ASSIGNMENT:
Using the records below, copy out exactly the line that contains "Car Center (419, 388)" and every line that follows it, up to and including the last, and no others.

....................

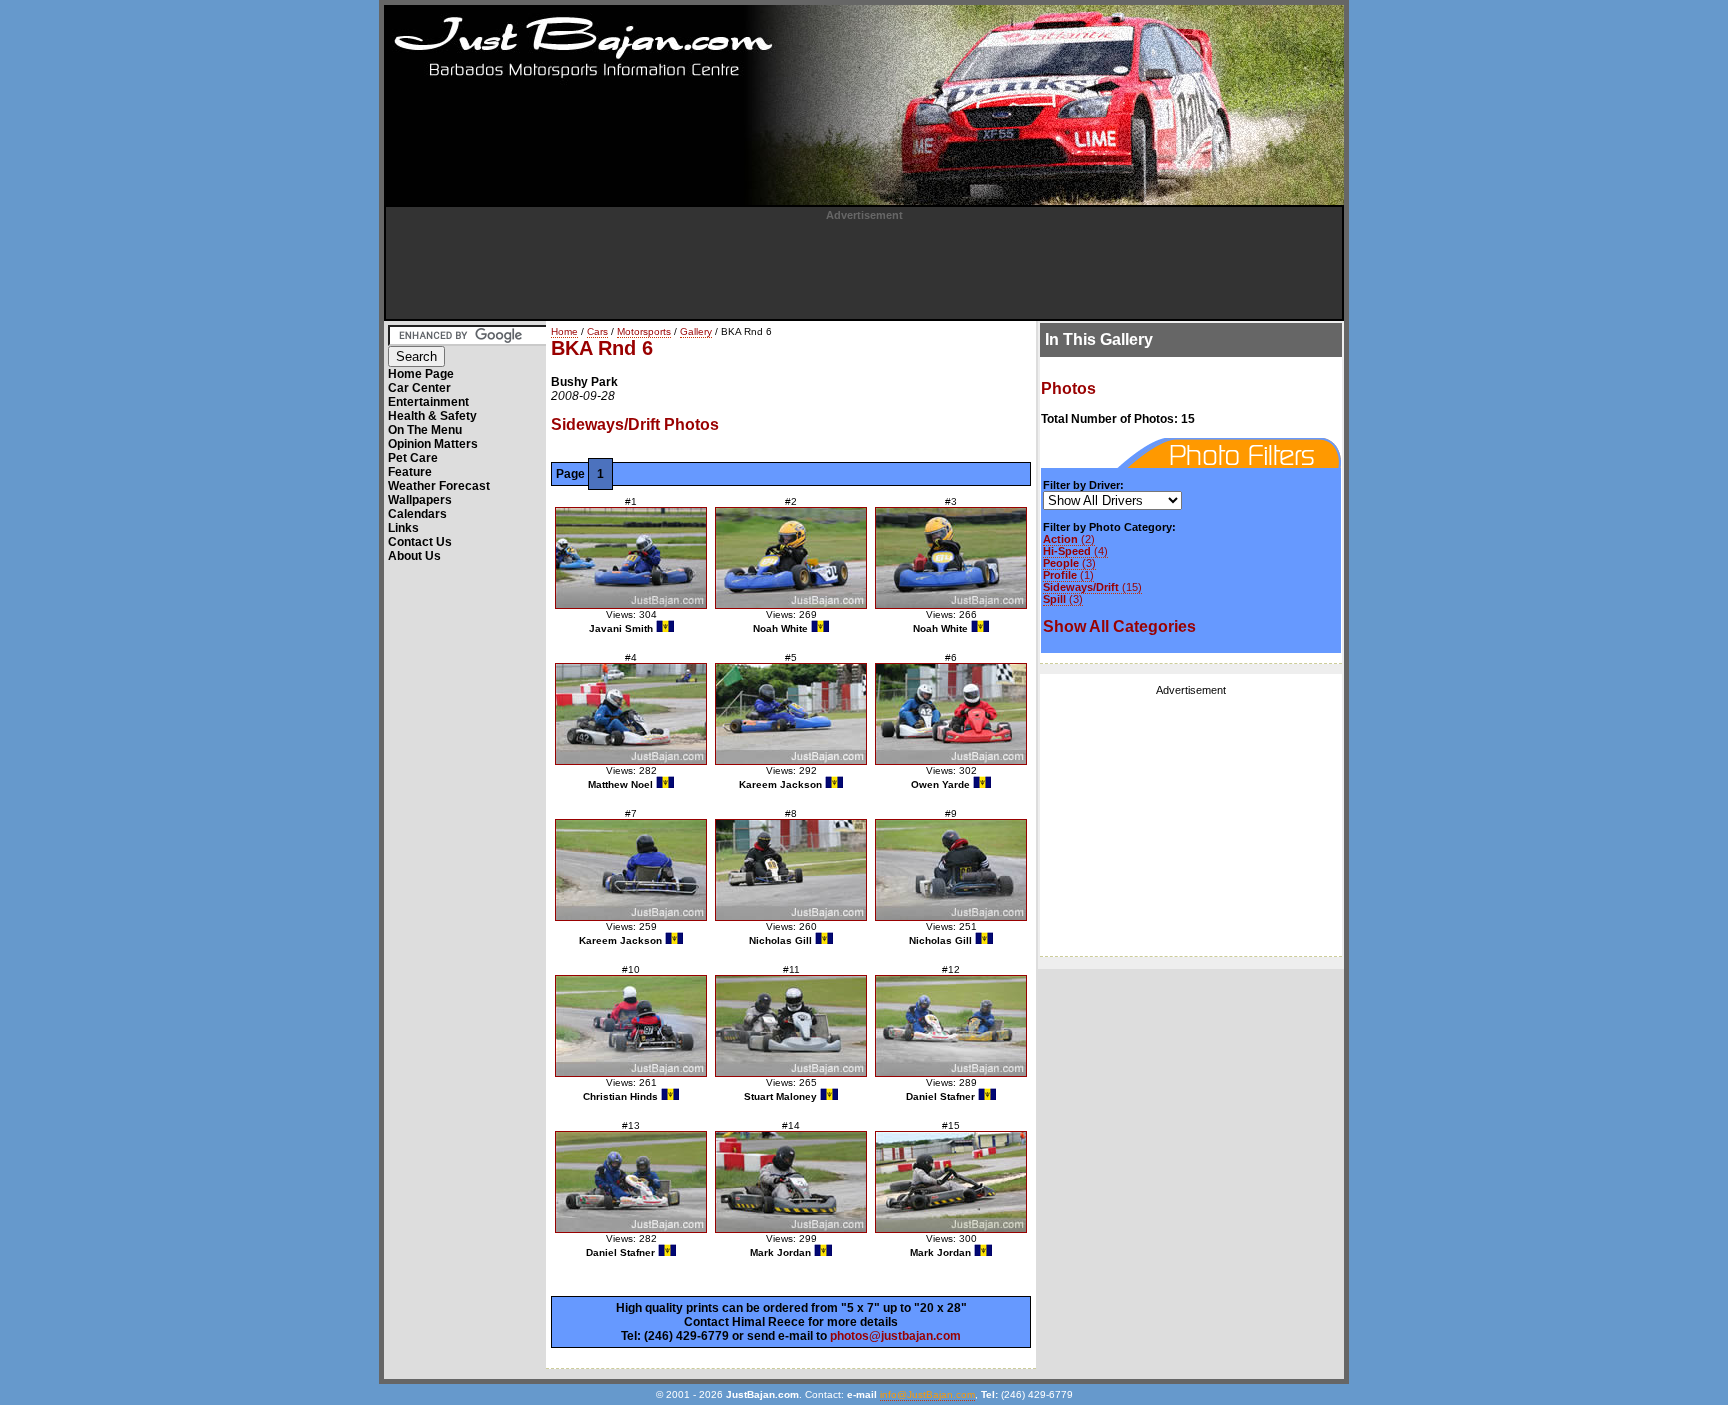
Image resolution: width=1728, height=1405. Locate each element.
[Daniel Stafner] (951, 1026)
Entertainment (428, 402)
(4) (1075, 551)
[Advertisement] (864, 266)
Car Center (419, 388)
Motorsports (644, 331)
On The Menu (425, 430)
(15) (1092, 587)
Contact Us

....................

SOLUTION FOR THIS TASK:
Car Center (419, 388)
Motorsports (644, 331)
On The Menu (425, 430)
(15) (1092, 587)
Contact Us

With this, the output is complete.